Chief Executive Gavin Patterson said radical action was "absolutely critical" to ensure BT could deliver the next-generation fibre and mobile networks Britain needed.
"We need to make ourselves more efficient, we need to create oxygen within the business," he told reporters on Thursday.
But a failure to hit a revenue target in the last quarter and a disappointing outlook for no growth in profit for a couple of years sent the shares down 9 percent to five-year lows.
Since he took the top job in 2013, Patterson has spent billions of pounds on TV sports rights, network investment and customer service improvements, all while trying to keep regulators, pension fund trustees and investors on side.
On top of that, fraud was discovered in Italy while the group was also blindsided by a downturn in corporate and public sector markets, undermining confidence in his leadership.
Patterson tried to placate shareholders by maintaining the full-year dividend on Thursday, and he also agreed a new pension funding plan.
Analysts at Bernstein called the earnings report "disappointing."
"BT has now firmly gone from being a reasonably predictable growth story, an outlier in the incumbent landscape across Europe, to becoming a cost restructuring story," they said.
"Quite a remarkable shift in fortunes with an outlook that is well shy of our expectations."
MOVING HOME
Traders said guidance for the current financial year was lower than expected, while fourth-quarter revenue fell short of targets, showing the challenges facing Patterson as he seeks to rebuild a group that employs more than 100,000 staff.
BT, which owns Britain's biggest mobile operator EE, said it would hire about 6,000 new engineers and front line customer service staff to support its roll out of fibre and 5G networks.
Around two-thirds of jobs cuts will fall in Britain, with the rest coming being removed abroad, he said.
The company has been based at the BT Centre, near St Paul's Cathedral in the City of London since it was privatised in 1984 but will now move to smaller premises in the capital.
"If we compare how we manage the business with our peers, we're frankly too complex and overweight. This is a big deal," said Patterson.
BT has faced growing competition from nimble young rivals including Sky which has expanded from being a pay TV company to offer a range of broadband services. BT's expansion into television was an attempt to defend its customer base.
THROW OF THE DICE
The job cuts, the highest number by the former monopoly since 2008, will save 1.5 billion pounds in costs in three years, the company said. The restructuring will cost 800 million pounds to implement.
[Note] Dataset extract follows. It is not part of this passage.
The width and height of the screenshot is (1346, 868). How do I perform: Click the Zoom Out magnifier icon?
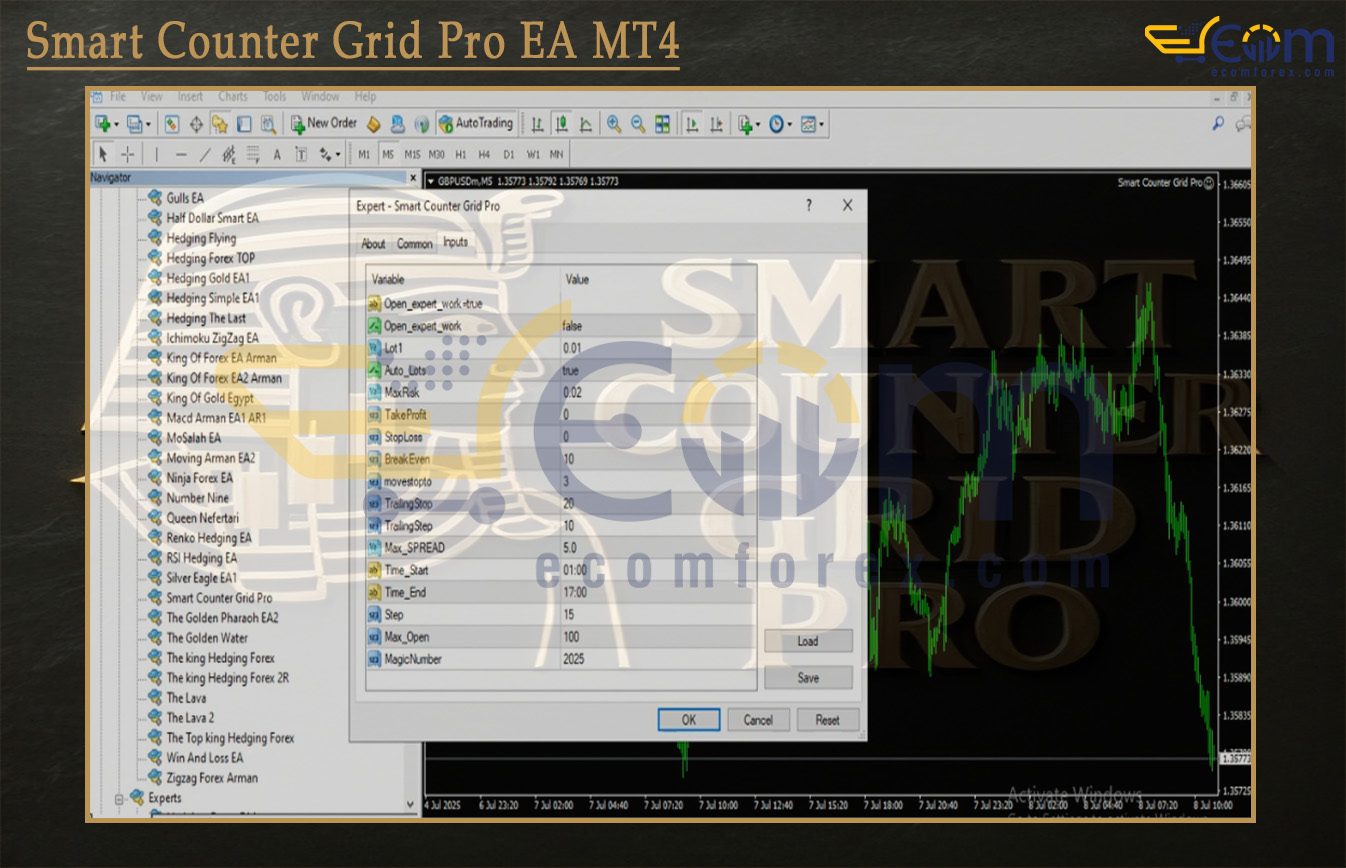(x=638, y=124)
Some of the proceeds will go towards increasing capital expenditure on new fibre fixed-line connections and 4G and next generation 5G mobile networks to about 3.7 billion pounds over the next two years.
The new strategy is the latest throw of the dice from Patterson who won early plaudits from investors when he moved BT into sports TV and mobile.
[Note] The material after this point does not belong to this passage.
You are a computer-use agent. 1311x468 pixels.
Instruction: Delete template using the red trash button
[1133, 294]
That goodwill came to an end when the group delivered a major profit warning in January 2017 due to problems at its multi-national Global Services division and the discovery of the Italian scandal.
The shares, down 22 percent this year, are trading at levels last seen in 2012.Patterson gained some breathing space on its pension, which had a deficit of 11.3 billion pounds at the end of June, on Thursday by agreeing a 13-year funding plan.
It will pay 2.1 billion pounds into the scheme by 2020 and a further 2 billion pounds will be funded by the issuance of bonds.
BT said its outlook for the current financial year, to end-March, would see a 2 percent drop in underlying revenue, while adjusted core earnings would be in the range 7.3 billion-7.4 billion pounds, down from 7.5 billion pounds in the last year.